And so, if you have, you know... that that ends up being like a, a net faster thing, not necessarily like a algorithmic complexity faster, but, um, it's a good optimization except in the super weird case I was, I was in where one of the collections is case sensitive and the other is case insensitive.

Matt Klein: Mm-hmm.

Jesse Wilson: In which case, or, or if I should say like if they use a comparator. And so what would happen is we were [00:14:00] writing our system and if you removed the big set from the small set, everything worked. And if you removed the small set from the big set, it didn't work correctly. And I was so upset 'cause I was like, my code shouldn't have bugs and like, this behavior is asinine.

So I messaged the guy who wrote the Java collections, API, um, very, fantastic programmer, sort of like a... somebody I really looked up to. His, his name is Josh Block.

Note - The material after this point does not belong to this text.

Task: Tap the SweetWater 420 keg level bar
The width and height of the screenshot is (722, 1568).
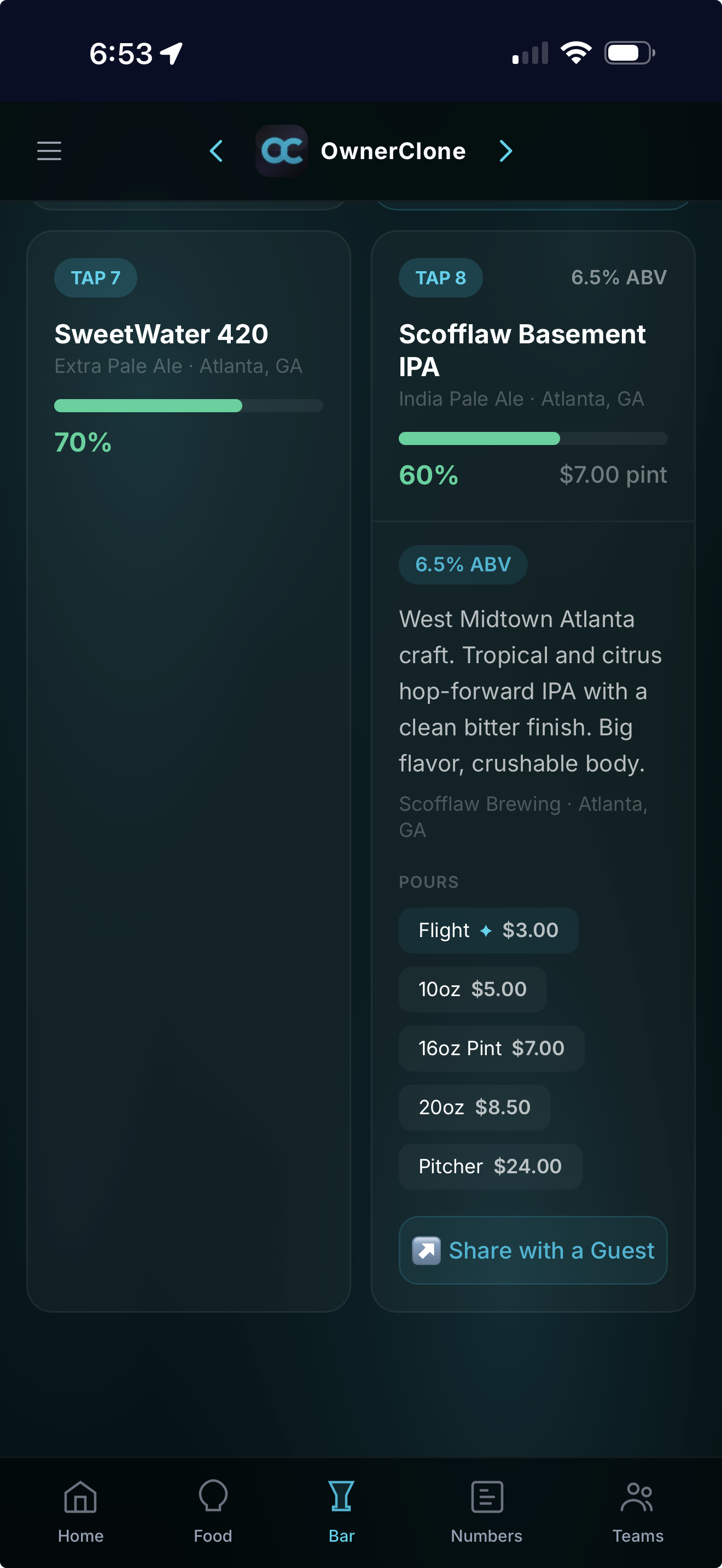Action: (188, 406)
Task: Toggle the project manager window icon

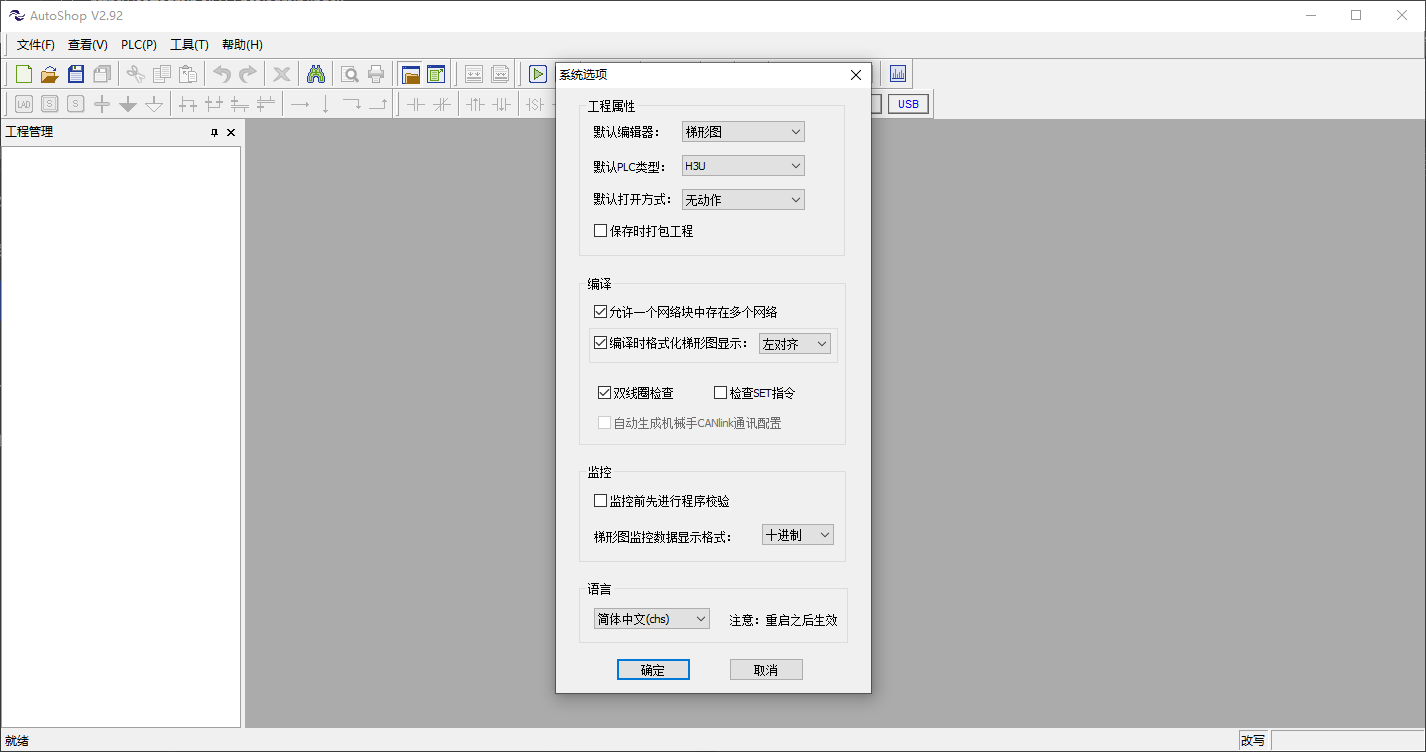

Matt Klein: And at that point probably worked at Sun, right? Still? Or no?

Jesse Wilson: He,

Matt Klein: I don't,

Jesse Wilson: he, he'd recently started at Google.

Matt Klein: Oh, okay.

Jesse Wilson: And so I just messaged him and I was like, look at this like, sort of like surprising behavior.

And I didn't really want to shame him, but I was like, this is a, this is interesting. And maybe I was just looking to like, reach out to this guy 'cause I really, I'd read his effective Java book. I really appreciated his, uh, his work and, um,

Matt Klein: that

Jesse Wilson: I didn't know it at the time.

Matt Klein: That was, that

was back when people wrote books for, for like programming stuff.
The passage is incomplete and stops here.